Linkin Park vocalist Mike Shinoda says “now is not the time” for the Los Angeles superstars to return to the spotlight, and admits that the group don’t yet have the “emotional and creative math” worked out to consider their post-Chester Bennington career.

The LA band have largely kept a low profile since Bennington’s 2017 death, and although bassist Dave Farrell revealed last year that the band had been working on new musical ideas during the coronavirus lockdown, Shinoda revealed to the Tuna on Toast podcast that the band “don’t have the focus on it.”

The band’s surviving members last shared a concert stage on October 27, 2017, for the Linkin Park and Friends: Celebrate Life in Honor of Chester Bennington tribute show, with Bring Me The Horizon’s Oli Sykes, Korn’s Jonathan Davis and Avenged Sevenfold’s M. Shadows among the night’s guest vocalists. Shinoda has since toured in support of his solo career, but he suggests that the prospect of Linkin Park returning in the near future isn’t on the cards. 

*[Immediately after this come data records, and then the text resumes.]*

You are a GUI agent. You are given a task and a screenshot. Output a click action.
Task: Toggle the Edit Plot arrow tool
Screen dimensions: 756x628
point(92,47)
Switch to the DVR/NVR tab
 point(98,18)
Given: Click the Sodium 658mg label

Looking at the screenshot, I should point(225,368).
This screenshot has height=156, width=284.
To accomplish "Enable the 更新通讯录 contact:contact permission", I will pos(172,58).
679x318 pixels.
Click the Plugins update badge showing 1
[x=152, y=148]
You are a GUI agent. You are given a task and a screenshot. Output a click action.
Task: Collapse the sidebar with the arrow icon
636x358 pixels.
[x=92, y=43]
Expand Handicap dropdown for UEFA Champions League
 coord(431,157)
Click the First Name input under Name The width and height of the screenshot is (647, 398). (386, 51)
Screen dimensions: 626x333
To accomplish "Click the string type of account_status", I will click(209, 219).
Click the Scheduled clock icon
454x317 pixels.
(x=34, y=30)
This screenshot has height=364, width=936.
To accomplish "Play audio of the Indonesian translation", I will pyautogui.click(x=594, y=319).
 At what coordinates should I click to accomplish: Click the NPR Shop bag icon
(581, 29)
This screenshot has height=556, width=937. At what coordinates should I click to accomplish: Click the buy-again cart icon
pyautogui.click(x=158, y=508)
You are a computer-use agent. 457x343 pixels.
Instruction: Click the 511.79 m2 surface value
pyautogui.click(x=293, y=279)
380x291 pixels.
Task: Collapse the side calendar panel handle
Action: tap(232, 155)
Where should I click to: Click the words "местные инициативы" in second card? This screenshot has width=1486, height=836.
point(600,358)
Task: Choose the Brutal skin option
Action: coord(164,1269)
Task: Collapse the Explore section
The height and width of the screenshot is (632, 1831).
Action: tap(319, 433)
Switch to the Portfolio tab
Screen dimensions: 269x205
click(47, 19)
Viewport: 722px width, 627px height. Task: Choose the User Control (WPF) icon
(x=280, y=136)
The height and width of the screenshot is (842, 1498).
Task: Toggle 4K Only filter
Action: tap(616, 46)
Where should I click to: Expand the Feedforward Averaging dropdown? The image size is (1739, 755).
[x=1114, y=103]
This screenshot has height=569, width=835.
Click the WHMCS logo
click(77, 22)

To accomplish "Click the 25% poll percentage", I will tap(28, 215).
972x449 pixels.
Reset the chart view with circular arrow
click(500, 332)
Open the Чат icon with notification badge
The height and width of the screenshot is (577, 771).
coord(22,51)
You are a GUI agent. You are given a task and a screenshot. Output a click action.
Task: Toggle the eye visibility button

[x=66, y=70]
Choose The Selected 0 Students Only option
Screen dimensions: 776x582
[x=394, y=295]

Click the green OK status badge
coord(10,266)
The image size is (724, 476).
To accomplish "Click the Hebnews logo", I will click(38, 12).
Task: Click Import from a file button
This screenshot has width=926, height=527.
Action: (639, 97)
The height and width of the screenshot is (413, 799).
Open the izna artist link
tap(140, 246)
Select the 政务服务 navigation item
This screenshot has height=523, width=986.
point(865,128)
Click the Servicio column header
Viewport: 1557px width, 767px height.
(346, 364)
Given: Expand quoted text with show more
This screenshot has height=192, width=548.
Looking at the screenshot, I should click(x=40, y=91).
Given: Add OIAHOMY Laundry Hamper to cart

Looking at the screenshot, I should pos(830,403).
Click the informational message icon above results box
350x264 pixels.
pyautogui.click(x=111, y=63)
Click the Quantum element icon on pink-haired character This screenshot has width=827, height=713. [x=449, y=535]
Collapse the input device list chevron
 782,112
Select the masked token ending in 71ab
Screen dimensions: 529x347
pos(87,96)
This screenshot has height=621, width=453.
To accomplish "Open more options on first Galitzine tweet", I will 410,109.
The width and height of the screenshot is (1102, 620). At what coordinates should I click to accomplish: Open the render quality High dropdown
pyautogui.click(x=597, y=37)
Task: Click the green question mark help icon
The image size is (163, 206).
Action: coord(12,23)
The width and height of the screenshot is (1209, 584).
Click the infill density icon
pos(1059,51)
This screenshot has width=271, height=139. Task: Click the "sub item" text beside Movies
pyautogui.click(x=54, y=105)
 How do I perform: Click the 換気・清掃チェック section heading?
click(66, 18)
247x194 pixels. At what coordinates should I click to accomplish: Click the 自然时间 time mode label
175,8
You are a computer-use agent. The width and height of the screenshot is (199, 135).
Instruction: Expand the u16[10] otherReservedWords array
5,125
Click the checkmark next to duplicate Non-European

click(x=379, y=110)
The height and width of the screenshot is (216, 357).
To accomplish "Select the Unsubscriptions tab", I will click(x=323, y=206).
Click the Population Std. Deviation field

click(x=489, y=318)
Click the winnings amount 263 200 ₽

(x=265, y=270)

“For me, I’m like, okay physically I could still tour,” Shinoda states. “That part’s good. Hopefully that doesn’t change any time soon. But now is not the time [for Linkin Park's return]. We don’t have the focus on it. We don’t have the math worked out. And I don’t mean that by financially math, I mean that like emotional and creative math.”

Shinoda was also quick to shut down any suggestion that Linkin Park could one day return to live action in hologram form.

"Negative a million percent," the singer stated emphatically. “I hate the idea of doing a Linkin Park hologram thing. It’s awful.”

Asked in 2019 about the possibility of recruiting a new vocalist for the band, Shinoda said, “That’s not my goal right now. I think it has to happen naturally.”

“If we find somebody that’s a great person that we think is a good personality fit and a good stylistic fit, then I could see trying to do some stuff with somebody,” he added, but emphasised, “I wouldn’t want to ever feel like we were replacing Chester.”